[Stored records]

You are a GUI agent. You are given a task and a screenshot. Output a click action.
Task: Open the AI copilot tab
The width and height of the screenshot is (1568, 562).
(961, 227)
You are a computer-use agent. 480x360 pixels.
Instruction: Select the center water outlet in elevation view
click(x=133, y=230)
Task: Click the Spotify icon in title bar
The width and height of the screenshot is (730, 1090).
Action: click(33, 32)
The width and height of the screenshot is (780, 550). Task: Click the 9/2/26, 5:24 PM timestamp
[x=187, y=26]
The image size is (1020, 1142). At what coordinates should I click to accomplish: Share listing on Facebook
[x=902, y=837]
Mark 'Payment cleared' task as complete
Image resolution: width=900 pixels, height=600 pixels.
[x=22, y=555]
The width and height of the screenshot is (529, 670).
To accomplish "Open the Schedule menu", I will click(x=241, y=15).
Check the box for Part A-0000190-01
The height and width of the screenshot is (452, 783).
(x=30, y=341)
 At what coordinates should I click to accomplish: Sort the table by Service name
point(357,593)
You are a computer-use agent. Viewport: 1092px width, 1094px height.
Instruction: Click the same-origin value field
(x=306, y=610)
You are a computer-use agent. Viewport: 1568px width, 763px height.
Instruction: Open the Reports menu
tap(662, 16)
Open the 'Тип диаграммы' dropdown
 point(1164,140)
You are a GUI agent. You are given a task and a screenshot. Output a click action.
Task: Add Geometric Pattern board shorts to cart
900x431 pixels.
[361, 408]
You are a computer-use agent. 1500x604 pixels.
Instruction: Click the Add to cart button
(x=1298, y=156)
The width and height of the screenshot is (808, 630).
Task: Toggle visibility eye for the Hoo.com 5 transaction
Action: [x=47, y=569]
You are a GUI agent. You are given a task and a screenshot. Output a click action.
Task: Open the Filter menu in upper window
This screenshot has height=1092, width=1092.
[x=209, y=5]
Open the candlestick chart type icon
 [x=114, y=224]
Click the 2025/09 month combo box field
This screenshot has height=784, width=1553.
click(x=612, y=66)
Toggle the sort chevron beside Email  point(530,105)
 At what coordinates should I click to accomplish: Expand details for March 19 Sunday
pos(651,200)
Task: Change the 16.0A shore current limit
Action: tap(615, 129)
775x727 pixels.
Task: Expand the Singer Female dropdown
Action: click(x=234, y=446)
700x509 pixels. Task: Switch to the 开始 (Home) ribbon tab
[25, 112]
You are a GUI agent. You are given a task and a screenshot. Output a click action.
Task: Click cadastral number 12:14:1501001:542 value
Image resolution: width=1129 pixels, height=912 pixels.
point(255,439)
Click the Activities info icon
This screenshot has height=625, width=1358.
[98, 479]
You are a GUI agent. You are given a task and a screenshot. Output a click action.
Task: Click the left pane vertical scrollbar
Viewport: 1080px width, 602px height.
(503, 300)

▶ _PROBLEM STATEMENT_:
Give all the lines above again, exactly.

▶ _EXPECTED ANSWER_:
You are a GUI agent. You are given a task and a screenshot. Output a click action.
Task: Open the AI copilot tab
The width and height of the screenshot is (1568, 562).
(961, 227)
You are a computer-use agent. 480x360 pixels.
Instruction: Select the center water outlet in elevation view
click(x=133, y=230)
Task: Click the Spotify icon in title bar
The width and height of the screenshot is (730, 1090).
Action: click(33, 32)
The width and height of the screenshot is (780, 550). Task: Click the 9/2/26, 5:24 PM timestamp
[x=187, y=26]
The image size is (1020, 1142). At what coordinates should I click to accomplish: Share listing on Facebook
[x=902, y=837]
Mark 'Payment cleared' task as complete
Image resolution: width=900 pixels, height=600 pixels.
[x=22, y=555]
The width and height of the screenshot is (529, 670).
To accomplish "Open the Schedule menu", I will click(x=241, y=15).
Check the box for Part A-0000190-01
The height and width of the screenshot is (452, 783).
(x=30, y=341)
 At what coordinates should I click to accomplish: Sort the table by Service name
point(357,593)
You are a computer-use agent. Viewport: 1092px width, 1094px height.
Instruction: Click the same-origin value field
(x=306, y=610)
You are a computer-use agent. Viewport: 1568px width, 763px height.
Instruction: Open the Reports menu
tap(662, 16)
Open the 'Тип диаграммы' dropdown
 point(1164,140)
You are a GUI agent. You are given a task and a screenshot. Output a click action.
Task: Add Geometric Pattern board shorts to cart
900x431 pixels.
[361, 408]
You are a computer-use agent. 1500x604 pixels.
Instruction: Click the Add to cart button
(x=1298, y=156)
The width and height of the screenshot is (808, 630).
Task: Toggle visibility eye for the Hoo.com 5 transaction
Action: [x=47, y=569]
You are a GUI agent. You are given a task and a screenshot. Output a click action.
Task: Open the Filter menu in upper window
This screenshot has height=1092, width=1092.
[x=209, y=5]
Open the candlestick chart type icon
 [x=114, y=224]
Click the 2025/09 month combo box field
This screenshot has height=784, width=1553.
click(x=612, y=66)
Toggle the sort chevron beside Email  point(530,105)
 At what coordinates should I click to accomplish: Expand details for March 19 Sunday
pos(651,200)
Task: Change the 16.0A shore current limit
Action: tap(615, 129)
775x727 pixels.
Task: Expand the Singer Female dropdown
Action: click(x=234, y=446)
700x509 pixels. Task: Switch to the 开始 (Home) ribbon tab
[25, 112]
You are a GUI agent. You are given a task and a screenshot. Output a click action.
Task: Click cadastral number 12:14:1501001:542 value
Image resolution: width=1129 pixels, height=912 pixels.
point(255,439)
Click the Activities info icon
This screenshot has height=625, width=1358.
[98, 479]
You are a GUI agent. You are given a task and a screenshot. Output a click action.
Task: Click the left pane vertical scrollbar
Viewport: 1080px width, 602px height.
(503, 300)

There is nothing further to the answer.